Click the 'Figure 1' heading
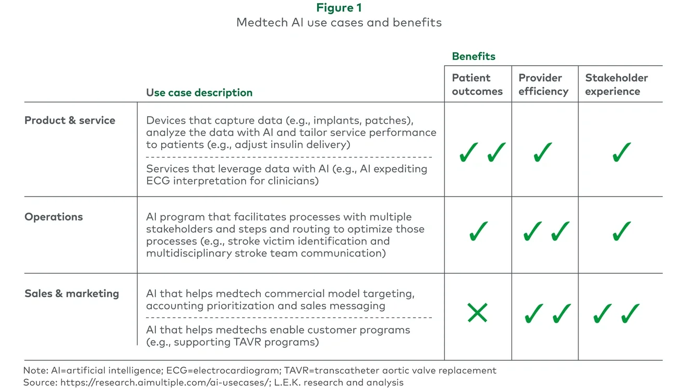[338, 8]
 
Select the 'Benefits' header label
[474, 56]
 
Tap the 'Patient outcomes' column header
[477, 84]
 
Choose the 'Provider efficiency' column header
[543, 84]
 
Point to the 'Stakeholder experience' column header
[616, 84]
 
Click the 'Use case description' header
[199, 93]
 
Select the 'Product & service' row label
[70, 120]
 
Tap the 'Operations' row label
[54, 217]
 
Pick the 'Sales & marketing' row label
[71, 294]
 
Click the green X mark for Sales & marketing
[477, 313]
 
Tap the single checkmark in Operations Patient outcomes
[478, 231]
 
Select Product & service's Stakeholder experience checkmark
[622, 152]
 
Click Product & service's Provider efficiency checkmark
[543, 152]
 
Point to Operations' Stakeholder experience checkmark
[622, 231]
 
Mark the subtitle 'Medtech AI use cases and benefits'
[338, 22]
┄┄┄┄┄┄┄┄┄┄
TO BE DONE: Rewrite all the records, replacing "checkmark" with "tick" everywhere and leaving everything else unchanged. Omit the pictures.

FULL RESPONSE:
Click the 'Figure 1' heading
[338, 8]
 
Select the 'Benefits' header label
[474, 56]
 
Tap the 'Patient outcomes' column header
[477, 84]
 
Choose the 'Provider efficiency' column header
[543, 84]
 
Point to the 'Stakeholder experience' column header
[616, 84]
 
Click the 'Use case description' header
[199, 93]
 
Select the 'Product & service' row label
[70, 120]
 
Tap the 'Operations' row label
[54, 217]
 
Pick the 'Sales & marketing' row label
[71, 294]
 
Click the green X mark for Sales & marketing
[477, 313]
 
Tap the single tick in Operations Patient outcomes
[478, 231]
 
Select Product & service's Stakeholder experience tick
[622, 152]
 
Click Product & service's Provider efficiency tick
[543, 152]
 
Point to Operations' Stakeholder experience tick
[622, 231]
 
Mark the subtitle 'Medtech AI use cases and benefits'
[338, 22]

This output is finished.